━━ Input data ━━

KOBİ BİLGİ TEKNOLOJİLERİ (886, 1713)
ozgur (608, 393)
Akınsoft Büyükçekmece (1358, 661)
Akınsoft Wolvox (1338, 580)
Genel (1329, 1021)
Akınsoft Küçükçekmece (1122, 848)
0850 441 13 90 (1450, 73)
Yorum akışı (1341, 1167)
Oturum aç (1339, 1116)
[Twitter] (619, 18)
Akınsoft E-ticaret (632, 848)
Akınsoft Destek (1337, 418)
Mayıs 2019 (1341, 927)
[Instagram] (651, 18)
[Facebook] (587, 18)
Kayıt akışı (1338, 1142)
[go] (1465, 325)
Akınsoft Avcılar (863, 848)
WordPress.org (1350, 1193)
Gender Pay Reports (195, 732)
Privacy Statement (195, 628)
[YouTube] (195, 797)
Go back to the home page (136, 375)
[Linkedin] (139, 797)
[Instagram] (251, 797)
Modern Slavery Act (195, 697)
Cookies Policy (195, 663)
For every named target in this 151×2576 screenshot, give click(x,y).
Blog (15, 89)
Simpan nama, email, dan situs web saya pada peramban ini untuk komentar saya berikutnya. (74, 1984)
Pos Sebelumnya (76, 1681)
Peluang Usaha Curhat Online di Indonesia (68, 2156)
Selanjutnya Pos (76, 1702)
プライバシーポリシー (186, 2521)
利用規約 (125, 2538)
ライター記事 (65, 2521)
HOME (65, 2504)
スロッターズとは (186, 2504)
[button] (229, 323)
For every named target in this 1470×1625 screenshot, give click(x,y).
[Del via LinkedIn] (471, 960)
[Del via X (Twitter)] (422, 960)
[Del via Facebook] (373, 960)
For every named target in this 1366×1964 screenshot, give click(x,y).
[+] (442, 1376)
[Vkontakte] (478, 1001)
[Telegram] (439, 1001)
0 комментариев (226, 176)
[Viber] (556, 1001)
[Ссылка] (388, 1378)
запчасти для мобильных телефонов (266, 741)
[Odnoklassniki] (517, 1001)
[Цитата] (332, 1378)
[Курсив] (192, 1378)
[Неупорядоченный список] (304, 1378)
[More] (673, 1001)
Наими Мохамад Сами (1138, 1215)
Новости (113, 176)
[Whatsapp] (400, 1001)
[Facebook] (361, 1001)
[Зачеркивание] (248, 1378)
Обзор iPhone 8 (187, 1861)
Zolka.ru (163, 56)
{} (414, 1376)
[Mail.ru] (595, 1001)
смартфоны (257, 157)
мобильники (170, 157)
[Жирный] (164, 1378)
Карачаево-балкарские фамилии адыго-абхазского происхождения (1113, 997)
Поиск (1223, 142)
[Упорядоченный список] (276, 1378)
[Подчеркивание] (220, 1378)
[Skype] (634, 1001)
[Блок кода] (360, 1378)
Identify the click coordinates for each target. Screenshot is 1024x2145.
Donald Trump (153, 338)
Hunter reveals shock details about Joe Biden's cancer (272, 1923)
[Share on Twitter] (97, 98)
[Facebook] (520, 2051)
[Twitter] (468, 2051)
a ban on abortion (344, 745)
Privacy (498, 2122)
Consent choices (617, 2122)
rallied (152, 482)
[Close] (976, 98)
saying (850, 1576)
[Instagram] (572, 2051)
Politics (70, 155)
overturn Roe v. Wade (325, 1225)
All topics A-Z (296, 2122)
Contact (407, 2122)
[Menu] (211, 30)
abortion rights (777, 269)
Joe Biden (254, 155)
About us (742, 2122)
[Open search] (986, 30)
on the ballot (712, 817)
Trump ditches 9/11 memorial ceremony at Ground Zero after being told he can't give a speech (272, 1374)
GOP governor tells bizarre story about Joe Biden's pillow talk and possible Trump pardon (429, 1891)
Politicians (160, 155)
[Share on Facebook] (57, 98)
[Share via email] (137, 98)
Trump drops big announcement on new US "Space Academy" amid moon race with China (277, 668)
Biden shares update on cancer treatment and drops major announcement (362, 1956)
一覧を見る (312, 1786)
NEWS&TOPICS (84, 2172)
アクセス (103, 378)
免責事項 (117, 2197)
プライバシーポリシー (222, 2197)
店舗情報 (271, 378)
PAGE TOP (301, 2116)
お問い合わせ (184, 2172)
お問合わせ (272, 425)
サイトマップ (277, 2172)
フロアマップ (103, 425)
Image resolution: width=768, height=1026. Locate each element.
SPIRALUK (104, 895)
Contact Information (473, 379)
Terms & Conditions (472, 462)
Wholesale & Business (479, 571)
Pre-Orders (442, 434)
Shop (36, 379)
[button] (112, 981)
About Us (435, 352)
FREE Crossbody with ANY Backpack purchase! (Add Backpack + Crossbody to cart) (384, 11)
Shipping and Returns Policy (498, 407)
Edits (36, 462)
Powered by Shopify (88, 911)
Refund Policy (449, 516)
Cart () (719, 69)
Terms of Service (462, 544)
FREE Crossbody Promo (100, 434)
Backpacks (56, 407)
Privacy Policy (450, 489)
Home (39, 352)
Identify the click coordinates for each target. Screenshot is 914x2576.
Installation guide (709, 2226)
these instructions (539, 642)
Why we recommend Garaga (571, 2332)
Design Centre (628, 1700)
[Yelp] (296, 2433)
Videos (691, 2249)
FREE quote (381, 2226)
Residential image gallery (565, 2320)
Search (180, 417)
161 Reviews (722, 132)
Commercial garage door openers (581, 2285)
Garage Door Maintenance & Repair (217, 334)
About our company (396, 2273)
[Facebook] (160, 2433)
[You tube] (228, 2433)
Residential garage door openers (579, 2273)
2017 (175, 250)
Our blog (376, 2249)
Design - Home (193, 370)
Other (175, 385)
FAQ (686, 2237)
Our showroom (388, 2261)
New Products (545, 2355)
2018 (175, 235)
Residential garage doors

━━━

**Work instructions**
From the entries, copy out each line containing the word "coordinates".

**Result for this task**
Identify the click coordinates for each target. Screenshot is 1024x2145.
Identify the click coordinates for each target. Screenshot is 914x2576.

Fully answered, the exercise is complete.